*Directions for this task*. Print every item from the line containing "scopri (14, 127)" down to the line containing "Dirty Dancing (117, 153)", both included, and keep each line unchanged.

^^^^^^^^

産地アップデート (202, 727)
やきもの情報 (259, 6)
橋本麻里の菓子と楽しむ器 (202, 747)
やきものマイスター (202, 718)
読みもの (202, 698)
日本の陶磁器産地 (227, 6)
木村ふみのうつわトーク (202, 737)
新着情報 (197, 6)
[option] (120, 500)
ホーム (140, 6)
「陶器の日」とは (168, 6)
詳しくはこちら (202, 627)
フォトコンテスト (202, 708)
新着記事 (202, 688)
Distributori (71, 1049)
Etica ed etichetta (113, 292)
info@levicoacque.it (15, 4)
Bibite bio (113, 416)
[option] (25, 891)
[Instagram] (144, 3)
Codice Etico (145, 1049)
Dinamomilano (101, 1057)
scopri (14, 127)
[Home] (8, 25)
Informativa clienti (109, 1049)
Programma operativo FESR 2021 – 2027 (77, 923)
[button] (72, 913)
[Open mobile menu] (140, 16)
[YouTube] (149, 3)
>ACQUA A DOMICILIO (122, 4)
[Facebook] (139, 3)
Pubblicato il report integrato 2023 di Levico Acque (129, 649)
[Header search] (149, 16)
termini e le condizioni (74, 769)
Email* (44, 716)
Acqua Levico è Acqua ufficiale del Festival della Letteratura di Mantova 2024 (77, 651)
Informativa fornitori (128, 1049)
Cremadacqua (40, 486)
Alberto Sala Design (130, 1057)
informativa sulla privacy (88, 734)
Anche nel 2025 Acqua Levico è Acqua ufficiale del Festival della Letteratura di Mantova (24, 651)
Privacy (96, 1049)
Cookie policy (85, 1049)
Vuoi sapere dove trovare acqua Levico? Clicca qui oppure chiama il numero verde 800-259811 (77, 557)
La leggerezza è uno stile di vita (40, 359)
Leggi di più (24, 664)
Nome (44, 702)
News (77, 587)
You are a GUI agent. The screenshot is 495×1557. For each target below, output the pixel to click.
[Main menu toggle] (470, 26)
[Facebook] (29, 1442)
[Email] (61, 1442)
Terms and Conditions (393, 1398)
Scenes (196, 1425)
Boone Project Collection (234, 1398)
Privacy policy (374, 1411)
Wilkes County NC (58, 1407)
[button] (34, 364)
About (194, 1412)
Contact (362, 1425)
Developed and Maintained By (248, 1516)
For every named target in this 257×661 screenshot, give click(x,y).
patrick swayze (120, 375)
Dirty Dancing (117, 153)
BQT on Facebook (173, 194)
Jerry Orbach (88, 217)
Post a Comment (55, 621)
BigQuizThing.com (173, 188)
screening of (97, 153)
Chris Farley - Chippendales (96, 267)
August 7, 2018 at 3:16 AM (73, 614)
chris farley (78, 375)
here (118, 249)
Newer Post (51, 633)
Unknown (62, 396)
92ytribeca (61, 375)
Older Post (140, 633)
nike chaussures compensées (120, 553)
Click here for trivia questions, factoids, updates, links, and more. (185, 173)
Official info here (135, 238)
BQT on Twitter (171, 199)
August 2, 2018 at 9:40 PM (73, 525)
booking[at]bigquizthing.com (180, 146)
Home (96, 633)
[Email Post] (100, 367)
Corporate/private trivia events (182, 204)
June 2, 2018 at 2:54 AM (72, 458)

^^^^^^^^

*Written response*.
scopri (14, 127)
[Home] (8, 25)
Informativa clienti (109, 1049)
Programma operativo FESR 2021 – 2027 (77, 923)
[button] (72, 913)
[Open mobile menu] (140, 16)
[YouTube] (149, 3)
>ACQUA A DOMICILIO (122, 4)
[Facebook] (139, 3)
Pubblicato il report integrato 2023 di Levico Acque (129, 649)
[Header search] (149, 16)
termini e le condizioni (74, 769)
Email* (44, 716)
Acqua Levico è Acqua ufficiale del Festival della Letteratura di Mantova 2024 (77, 651)
Informativa fornitori (128, 1049)
Cremadacqua (40, 486)
Alberto Sala Design (130, 1057)
informativa sulla privacy (88, 734)
Anche nel 2025 Acqua Levico è Acqua ufficiale del Festival della Letteratura di Mantova (24, 651)
Privacy (96, 1049)
Cookie policy (85, 1049)
Vuoi sapere dove trovare acqua Levico? Clicca qui oppure chiama il numero verde 800-259811 (77, 557)
La leggerezza è uno stile di vita (40, 359)
Leggi di più (24, 664)
Nome (44, 702)
News (77, 587)
You are a GUI agent. The screenshot is 495×1557. For each target below, output the pixel to click.
[Main menu toggle] (470, 26)
[Facebook] (29, 1442)
[Email] (61, 1442)
Terms and Conditions (393, 1398)
Scenes (196, 1425)
Boone Project Collection (234, 1398)
Privacy policy (374, 1411)
Wilkes County NC (58, 1407)
[button] (34, 364)
About (194, 1412)
Contact (362, 1425)
Developed and Maintained By (248, 1516)
For every named target in this 257×661 screenshot, give click(x,y).
patrick swayze (120, 375)
Dirty Dancing (117, 153)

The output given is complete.